» Directions
From the material below, copy out the lines starting with the one that contains "Screen dimensions: 1553x784" and going on through the one that contains "Action: coord(319,93)". Keep every character of those lines unchanged.

[Data for locating words and elements]
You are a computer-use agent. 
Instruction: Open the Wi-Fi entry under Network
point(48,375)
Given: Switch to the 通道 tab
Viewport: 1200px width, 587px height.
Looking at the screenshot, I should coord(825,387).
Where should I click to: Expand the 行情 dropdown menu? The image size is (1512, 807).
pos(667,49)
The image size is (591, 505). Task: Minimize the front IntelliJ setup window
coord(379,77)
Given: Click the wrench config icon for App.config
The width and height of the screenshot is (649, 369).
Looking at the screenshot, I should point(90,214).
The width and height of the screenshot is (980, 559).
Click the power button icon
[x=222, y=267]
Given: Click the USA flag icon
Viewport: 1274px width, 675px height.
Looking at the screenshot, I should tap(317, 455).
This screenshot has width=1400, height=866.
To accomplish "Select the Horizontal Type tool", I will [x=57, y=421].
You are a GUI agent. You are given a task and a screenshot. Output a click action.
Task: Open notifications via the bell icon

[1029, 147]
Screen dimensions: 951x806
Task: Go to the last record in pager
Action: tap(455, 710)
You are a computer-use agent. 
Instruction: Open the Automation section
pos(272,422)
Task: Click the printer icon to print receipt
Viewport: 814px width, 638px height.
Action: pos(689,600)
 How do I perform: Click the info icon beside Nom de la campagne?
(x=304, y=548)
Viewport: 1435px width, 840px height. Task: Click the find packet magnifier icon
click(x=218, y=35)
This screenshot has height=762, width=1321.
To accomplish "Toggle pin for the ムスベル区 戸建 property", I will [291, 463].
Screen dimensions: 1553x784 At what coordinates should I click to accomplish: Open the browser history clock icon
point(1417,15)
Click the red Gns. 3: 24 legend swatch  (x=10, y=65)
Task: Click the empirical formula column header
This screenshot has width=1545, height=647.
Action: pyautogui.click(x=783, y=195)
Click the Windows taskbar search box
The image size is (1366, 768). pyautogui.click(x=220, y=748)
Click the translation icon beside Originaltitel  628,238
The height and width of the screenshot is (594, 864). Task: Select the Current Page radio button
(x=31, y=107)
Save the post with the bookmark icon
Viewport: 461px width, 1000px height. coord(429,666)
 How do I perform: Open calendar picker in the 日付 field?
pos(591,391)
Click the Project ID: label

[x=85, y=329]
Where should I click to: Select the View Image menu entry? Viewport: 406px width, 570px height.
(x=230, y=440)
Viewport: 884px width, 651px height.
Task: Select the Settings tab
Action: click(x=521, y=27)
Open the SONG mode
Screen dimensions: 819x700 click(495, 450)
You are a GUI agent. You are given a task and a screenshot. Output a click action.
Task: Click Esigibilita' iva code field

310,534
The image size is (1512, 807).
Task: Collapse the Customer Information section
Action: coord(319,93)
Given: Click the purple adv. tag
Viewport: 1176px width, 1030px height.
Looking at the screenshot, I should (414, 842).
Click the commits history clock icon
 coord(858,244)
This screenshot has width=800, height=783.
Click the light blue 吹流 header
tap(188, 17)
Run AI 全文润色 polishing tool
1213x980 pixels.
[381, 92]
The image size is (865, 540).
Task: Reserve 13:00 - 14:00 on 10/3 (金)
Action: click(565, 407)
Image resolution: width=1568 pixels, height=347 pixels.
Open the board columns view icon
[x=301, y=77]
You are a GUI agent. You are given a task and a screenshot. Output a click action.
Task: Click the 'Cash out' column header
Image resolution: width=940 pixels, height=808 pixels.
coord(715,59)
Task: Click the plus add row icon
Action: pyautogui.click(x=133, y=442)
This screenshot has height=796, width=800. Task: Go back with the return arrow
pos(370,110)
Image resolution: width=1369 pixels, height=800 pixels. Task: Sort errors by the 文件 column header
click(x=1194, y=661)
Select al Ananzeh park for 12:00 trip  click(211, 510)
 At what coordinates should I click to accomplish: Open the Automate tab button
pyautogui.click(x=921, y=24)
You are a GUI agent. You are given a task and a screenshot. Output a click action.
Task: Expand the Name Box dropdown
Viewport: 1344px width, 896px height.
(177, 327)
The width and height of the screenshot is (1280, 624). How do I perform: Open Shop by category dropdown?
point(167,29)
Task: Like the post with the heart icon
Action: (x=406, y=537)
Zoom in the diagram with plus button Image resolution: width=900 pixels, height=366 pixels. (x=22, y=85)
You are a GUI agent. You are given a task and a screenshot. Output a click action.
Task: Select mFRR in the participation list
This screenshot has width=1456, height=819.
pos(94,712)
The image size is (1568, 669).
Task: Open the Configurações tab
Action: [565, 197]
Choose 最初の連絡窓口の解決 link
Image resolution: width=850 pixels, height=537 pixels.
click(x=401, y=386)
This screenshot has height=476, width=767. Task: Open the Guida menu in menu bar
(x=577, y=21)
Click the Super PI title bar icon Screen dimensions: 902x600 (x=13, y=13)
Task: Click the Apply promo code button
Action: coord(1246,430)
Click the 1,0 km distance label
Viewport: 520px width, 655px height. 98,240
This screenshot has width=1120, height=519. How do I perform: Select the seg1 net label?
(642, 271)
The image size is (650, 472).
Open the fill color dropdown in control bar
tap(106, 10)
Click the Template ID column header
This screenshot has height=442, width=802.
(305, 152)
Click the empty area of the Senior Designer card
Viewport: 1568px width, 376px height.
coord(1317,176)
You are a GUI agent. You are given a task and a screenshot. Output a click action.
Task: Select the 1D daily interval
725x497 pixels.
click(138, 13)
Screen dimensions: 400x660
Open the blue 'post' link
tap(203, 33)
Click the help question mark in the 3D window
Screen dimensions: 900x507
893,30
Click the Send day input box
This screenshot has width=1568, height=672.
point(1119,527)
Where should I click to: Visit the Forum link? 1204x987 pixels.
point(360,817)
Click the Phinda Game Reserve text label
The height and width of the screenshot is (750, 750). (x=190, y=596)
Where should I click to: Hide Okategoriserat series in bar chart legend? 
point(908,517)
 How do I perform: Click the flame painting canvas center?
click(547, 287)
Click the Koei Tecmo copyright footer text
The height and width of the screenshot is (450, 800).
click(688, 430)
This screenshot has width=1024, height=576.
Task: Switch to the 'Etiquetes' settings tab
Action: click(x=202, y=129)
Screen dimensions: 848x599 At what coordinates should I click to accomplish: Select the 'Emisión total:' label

» Answer to the task
Screen dimensions: 1553x784 At what coordinates should I click to accomplish: Open the browser history clock icon
point(1417,15)
Click the red Gns. 3: 24 legend swatch  (x=10, y=65)
Task: Click the empirical formula column header
This screenshot has width=1545, height=647.
Action: pyautogui.click(x=783, y=195)
Click the Windows taskbar search box
The image size is (1366, 768). pyautogui.click(x=220, y=748)
Click the translation icon beside Originaltitel  628,238
The height and width of the screenshot is (594, 864). Task: Select the Current Page radio button
(x=31, y=107)
Save the post with the bookmark icon
Viewport: 461px width, 1000px height. coord(429,666)
 How do I perform: Open calendar picker in the 日付 field?
pos(591,391)
Click the Project ID: label

[x=85, y=329]
Where should I click to: Select the View Image menu entry? Viewport: 406px width, 570px height.
(x=230, y=440)
Viewport: 884px width, 651px height.
Task: Select the Settings tab
Action: click(x=521, y=27)
Open the SONG mode
Screen dimensions: 819x700 click(495, 450)
You are a GUI agent. You are given a task and a screenshot. Output a click action.
Task: Click Esigibilita' iva code field

310,534
The image size is (1512, 807).
Task: Collapse the Customer Information section
Action: coord(319,93)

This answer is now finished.